TASK DETAILS: Copy the records below word for word, from the start through the line containing "Looking at the screenshot, I should pos(60,358).".

Dataset entries:

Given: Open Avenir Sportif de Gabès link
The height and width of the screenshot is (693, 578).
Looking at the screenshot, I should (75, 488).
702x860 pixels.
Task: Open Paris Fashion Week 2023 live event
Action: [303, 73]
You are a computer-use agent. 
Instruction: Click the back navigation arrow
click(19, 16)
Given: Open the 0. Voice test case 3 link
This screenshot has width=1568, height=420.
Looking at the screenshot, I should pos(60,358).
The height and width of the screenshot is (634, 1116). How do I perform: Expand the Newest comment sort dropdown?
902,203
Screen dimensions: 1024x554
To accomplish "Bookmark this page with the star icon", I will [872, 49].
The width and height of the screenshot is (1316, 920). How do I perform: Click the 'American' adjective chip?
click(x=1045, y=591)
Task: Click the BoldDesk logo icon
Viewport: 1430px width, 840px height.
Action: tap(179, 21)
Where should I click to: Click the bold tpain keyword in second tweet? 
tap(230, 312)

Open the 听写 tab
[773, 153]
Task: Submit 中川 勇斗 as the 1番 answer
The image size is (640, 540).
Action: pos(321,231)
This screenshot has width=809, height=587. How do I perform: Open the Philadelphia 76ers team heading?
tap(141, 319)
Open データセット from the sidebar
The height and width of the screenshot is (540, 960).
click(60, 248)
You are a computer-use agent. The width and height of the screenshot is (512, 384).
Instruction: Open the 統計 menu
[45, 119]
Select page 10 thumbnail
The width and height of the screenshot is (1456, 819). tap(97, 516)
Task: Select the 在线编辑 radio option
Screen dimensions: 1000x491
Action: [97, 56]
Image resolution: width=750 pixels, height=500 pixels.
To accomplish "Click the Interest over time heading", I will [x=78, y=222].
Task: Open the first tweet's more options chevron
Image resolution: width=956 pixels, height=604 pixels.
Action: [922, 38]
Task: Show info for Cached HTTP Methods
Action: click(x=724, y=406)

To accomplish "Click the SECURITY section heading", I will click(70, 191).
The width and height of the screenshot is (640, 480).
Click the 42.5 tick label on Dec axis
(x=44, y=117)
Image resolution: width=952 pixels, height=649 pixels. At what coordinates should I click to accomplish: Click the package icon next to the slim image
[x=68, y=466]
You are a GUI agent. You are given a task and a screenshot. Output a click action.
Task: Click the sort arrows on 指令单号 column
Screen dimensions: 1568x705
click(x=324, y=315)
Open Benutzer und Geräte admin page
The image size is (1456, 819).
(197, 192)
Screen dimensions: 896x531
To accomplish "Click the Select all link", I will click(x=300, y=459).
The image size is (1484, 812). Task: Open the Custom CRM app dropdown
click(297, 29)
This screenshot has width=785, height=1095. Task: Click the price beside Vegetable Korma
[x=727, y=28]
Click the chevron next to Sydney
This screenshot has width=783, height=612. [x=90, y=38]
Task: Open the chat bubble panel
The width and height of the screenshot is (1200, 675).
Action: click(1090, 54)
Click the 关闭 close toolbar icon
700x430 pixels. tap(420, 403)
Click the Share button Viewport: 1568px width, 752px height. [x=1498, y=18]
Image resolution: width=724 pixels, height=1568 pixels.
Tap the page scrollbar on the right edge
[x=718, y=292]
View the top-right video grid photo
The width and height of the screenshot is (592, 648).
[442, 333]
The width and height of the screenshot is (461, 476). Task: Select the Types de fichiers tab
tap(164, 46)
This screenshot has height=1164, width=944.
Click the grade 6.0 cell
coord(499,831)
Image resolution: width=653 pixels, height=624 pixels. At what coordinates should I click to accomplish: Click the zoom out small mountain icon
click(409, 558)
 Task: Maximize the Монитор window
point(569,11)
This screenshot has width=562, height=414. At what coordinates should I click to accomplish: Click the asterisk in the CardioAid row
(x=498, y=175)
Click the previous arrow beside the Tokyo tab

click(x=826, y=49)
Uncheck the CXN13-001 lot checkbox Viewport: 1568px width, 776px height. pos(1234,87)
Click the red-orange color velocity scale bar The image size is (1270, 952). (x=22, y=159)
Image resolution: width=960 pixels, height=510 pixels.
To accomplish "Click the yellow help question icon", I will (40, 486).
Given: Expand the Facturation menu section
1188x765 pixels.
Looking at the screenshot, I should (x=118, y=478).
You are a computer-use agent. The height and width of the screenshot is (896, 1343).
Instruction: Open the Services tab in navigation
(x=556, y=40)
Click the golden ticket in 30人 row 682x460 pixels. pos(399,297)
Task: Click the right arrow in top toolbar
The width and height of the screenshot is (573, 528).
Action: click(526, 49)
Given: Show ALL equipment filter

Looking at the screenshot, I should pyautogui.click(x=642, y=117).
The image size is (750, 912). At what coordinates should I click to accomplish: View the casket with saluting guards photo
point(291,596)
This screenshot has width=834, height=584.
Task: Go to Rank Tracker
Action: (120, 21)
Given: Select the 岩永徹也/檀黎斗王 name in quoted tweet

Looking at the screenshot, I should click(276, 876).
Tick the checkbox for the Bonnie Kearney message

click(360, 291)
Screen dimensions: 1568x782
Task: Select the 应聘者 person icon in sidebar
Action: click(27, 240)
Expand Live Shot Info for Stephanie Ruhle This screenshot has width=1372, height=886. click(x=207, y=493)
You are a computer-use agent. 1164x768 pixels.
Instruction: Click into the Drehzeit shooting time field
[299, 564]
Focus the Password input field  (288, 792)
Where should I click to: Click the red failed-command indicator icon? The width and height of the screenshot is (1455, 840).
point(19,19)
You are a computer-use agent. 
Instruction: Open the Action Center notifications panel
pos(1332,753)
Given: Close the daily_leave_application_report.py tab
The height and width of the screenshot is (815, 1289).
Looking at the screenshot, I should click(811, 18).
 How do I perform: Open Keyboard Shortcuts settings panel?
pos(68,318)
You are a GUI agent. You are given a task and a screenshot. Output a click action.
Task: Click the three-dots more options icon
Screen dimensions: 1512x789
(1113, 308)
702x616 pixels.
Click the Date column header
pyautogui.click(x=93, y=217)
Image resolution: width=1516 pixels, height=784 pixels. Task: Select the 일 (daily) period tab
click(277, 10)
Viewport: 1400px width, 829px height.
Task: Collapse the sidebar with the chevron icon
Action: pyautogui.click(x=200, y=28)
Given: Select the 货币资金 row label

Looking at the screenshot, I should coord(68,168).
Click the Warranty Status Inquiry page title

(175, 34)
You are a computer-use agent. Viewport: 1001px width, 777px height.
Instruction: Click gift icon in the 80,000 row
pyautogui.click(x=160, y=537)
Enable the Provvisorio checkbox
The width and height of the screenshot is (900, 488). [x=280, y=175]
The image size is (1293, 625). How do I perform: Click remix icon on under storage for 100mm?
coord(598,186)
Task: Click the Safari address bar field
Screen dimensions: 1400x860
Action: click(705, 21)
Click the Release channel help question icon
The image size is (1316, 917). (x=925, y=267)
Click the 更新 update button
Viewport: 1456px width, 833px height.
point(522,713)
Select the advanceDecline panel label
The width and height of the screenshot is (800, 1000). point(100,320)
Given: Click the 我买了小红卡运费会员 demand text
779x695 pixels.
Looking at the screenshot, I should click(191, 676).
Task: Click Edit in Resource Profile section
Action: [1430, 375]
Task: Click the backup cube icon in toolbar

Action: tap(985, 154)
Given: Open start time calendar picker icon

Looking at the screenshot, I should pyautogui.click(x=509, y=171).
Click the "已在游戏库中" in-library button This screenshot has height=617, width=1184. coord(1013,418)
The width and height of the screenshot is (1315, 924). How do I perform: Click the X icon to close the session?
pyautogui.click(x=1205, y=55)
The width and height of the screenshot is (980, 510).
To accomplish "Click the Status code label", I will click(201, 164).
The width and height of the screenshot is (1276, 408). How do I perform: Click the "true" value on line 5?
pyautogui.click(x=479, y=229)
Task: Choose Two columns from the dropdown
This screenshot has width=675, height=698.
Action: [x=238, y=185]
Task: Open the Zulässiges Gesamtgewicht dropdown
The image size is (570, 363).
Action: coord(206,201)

ANSWER TO THIS EXERCISE:
Given: Open Avenir Sportif de Gabès link
The height and width of the screenshot is (693, 578).
Looking at the screenshot, I should (75, 488).
702x860 pixels.
Task: Open Paris Fashion Week 2023 live event
Action: [303, 73]
You are a computer-use agent. 
Instruction: Click the back navigation arrow
click(19, 16)
Given: Open the 0. Voice test case 3 link
This screenshot has width=1568, height=420.
Looking at the screenshot, I should pos(60,358).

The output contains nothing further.